* [Directive]:
Restate the entries, requests included, starting with the line that contains "Task: Click trash icon on first folder row" and going on through the end of the entries. Multiply every click coordinate in the answers by 2.05 and round to a whole number, with halves rounded up, and leave the pictures out.

= = =

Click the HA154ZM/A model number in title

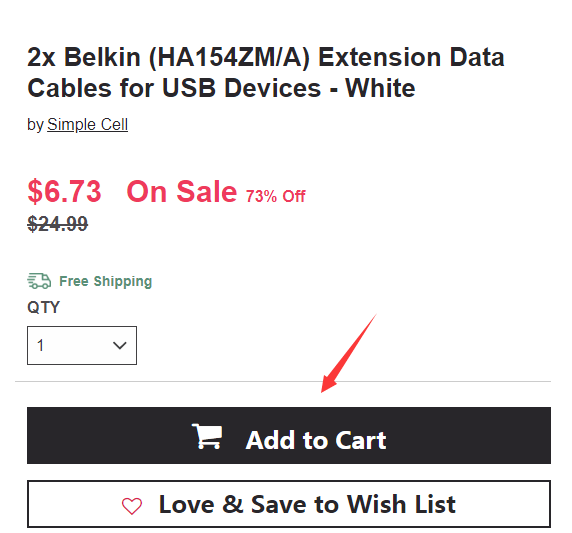tap(229, 57)
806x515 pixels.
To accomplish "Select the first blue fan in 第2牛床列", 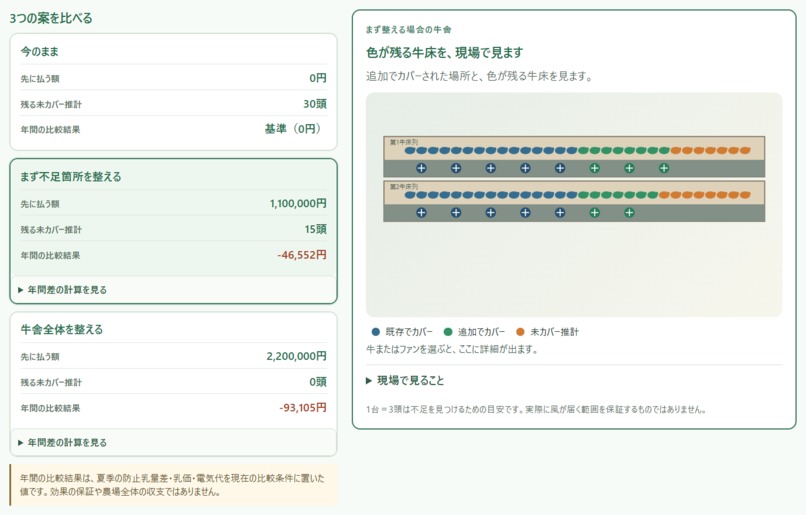I will click(421, 212).
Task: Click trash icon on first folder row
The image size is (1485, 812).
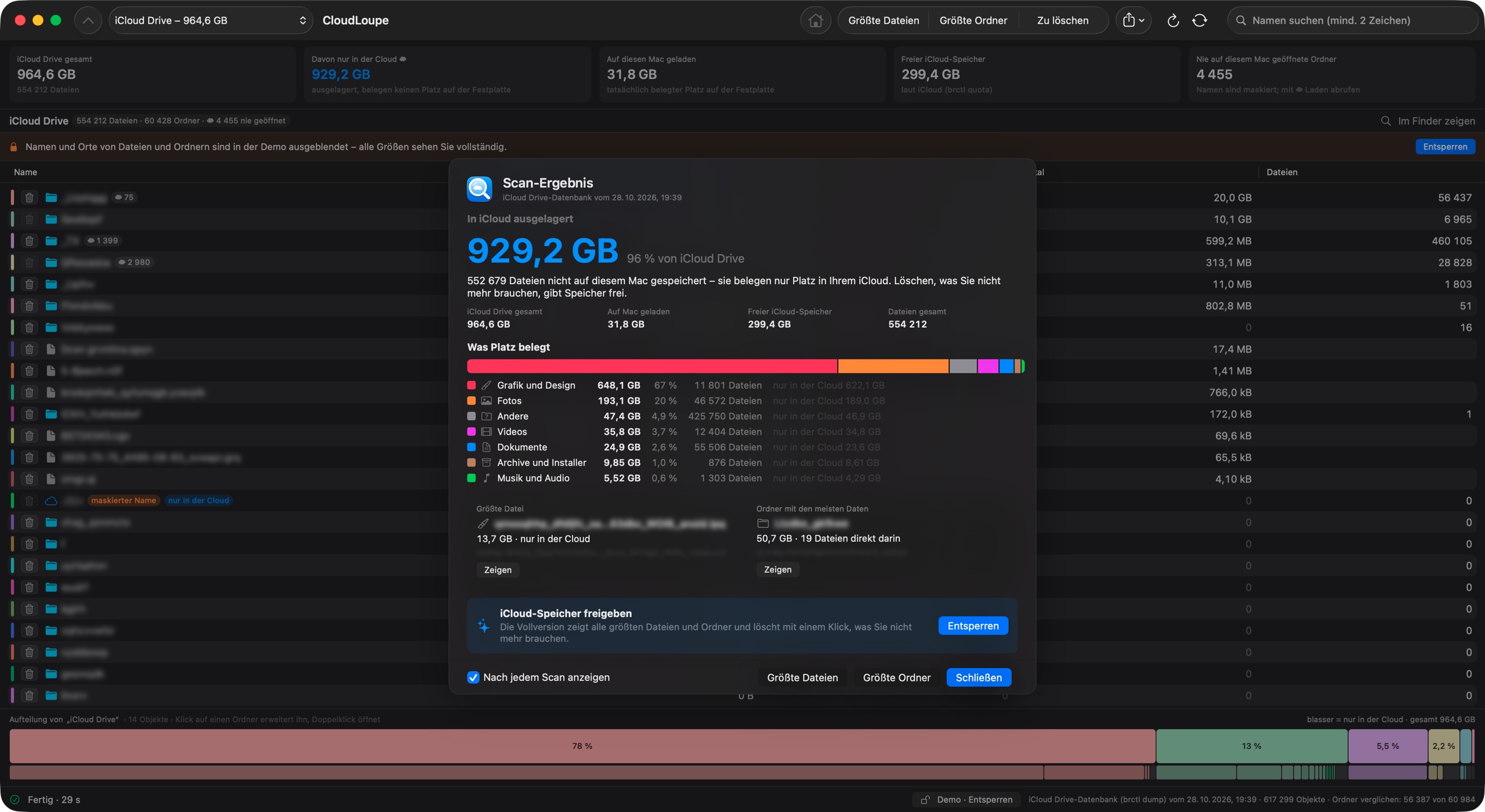Action: click(x=29, y=198)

= = =

* [Result of this task]:
Task: Click trash icon on first folder row
The image size is (1485, 812).
Action: click(x=59, y=406)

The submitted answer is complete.